Reproduce exactly the lines that run from the start of the records below to the line with "Task: Click the main method name", inclusive.

***** Dataset *****

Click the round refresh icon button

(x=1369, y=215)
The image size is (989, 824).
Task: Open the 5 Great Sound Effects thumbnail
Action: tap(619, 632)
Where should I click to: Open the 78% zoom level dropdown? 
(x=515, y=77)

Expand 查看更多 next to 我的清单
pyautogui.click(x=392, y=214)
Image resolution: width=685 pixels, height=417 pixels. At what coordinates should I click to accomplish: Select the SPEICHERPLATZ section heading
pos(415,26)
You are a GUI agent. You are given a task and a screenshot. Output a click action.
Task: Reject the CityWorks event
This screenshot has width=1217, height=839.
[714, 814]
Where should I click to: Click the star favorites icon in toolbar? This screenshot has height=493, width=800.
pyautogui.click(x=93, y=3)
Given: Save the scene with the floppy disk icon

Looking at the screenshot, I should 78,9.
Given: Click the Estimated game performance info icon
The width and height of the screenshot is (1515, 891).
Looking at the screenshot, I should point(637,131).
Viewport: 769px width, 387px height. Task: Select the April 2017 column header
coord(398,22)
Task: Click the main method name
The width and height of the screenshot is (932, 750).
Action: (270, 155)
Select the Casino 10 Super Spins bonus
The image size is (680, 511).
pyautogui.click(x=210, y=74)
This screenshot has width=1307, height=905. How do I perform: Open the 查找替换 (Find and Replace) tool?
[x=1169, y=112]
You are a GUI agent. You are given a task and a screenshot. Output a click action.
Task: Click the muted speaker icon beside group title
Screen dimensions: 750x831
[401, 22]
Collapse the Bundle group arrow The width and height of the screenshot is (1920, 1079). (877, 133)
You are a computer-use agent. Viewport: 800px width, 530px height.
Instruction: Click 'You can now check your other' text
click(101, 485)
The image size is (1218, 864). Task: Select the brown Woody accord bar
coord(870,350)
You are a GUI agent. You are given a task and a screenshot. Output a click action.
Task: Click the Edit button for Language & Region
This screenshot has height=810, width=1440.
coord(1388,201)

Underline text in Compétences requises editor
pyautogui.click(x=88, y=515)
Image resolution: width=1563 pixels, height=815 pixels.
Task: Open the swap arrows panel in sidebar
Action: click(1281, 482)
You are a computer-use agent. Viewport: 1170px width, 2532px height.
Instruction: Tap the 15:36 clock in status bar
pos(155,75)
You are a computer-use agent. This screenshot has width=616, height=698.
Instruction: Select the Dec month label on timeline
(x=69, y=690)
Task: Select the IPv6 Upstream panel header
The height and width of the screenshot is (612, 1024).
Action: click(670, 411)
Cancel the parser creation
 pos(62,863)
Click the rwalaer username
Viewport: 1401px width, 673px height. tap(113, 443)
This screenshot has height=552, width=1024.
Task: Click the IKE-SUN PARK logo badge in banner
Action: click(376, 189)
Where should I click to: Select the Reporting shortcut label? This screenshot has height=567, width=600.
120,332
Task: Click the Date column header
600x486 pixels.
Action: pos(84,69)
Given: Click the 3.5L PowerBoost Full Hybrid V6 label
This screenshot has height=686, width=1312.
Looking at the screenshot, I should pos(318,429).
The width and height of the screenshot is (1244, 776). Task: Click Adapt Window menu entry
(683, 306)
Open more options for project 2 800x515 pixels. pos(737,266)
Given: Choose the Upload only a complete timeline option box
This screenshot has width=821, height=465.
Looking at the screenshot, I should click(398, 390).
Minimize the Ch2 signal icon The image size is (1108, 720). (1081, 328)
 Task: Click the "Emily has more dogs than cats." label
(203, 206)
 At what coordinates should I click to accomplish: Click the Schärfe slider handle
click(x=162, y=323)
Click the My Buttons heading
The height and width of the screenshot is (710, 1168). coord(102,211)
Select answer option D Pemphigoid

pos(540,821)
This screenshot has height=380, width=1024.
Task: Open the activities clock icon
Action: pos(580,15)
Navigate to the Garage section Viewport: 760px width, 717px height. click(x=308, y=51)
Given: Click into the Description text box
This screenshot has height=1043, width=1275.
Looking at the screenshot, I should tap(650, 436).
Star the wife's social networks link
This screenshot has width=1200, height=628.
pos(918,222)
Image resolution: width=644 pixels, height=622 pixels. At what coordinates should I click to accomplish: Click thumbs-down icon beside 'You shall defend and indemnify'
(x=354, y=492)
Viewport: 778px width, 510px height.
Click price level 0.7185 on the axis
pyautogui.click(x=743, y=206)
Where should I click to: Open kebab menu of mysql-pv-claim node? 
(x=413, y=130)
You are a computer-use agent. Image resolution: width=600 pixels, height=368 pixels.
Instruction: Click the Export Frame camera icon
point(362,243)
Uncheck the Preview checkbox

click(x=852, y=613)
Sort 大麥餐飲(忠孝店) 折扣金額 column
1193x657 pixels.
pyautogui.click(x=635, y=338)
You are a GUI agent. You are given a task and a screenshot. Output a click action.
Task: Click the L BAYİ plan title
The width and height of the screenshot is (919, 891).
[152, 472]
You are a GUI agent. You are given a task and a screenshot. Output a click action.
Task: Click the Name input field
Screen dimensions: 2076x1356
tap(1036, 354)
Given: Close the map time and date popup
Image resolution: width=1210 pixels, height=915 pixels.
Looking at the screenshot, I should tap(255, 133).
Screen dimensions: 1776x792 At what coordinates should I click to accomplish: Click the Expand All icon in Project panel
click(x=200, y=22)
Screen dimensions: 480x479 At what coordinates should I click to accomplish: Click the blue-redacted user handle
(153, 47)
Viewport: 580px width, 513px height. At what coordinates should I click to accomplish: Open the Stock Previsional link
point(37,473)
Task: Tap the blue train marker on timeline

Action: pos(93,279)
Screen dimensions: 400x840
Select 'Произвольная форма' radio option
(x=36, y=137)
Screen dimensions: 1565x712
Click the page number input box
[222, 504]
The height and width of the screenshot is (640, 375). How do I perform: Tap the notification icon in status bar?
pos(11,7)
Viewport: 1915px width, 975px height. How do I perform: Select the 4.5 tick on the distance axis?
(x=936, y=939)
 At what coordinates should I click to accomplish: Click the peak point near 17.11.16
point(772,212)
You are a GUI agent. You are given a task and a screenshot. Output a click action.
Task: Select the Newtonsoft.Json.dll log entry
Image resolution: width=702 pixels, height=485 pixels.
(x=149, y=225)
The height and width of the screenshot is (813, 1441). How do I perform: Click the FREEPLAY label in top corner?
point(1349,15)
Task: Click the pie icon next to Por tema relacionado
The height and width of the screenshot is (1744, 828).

*****

Output for this task:
Click the round refresh icon button

(x=1369, y=215)
The image size is (989, 824).
Task: Open the 5 Great Sound Effects thumbnail
Action: tap(619, 632)
Where should I click to: Open the 78% zoom level dropdown? 
(x=515, y=77)

Expand 查看更多 next to 我的清单
pyautogui.click(x=392, y=214)
Image resolution: width=685 pixels, height=417 pixels. At what coordinates should I click to accomplish: Select the SPEICHERPLATZ section heading
pos(415,26)
You are a GUI agent. You are given a task and a screenshot. Output a click action.
Task: Reject the CityWorks event
This screenshot has width=1217, height=839.
[714, 814]
Where should I click to: Click the star favorites icon in toolbar? This screenshot has height=493, width=800.
pyautogui.click(x=93, y=3)
Given: Save the scene with the floppy disk icon

Looking at the screenshot, I should 78,9.
Given: Click the Estimated game performance info icon
The width and height of the screenshot is (1515, 891).
Looking at the screenshot, I should point(637,131).
Viewport: 769px width, 387px height. Task: Select the April 2017 column header
coord(398,22)
Task: Click the main method name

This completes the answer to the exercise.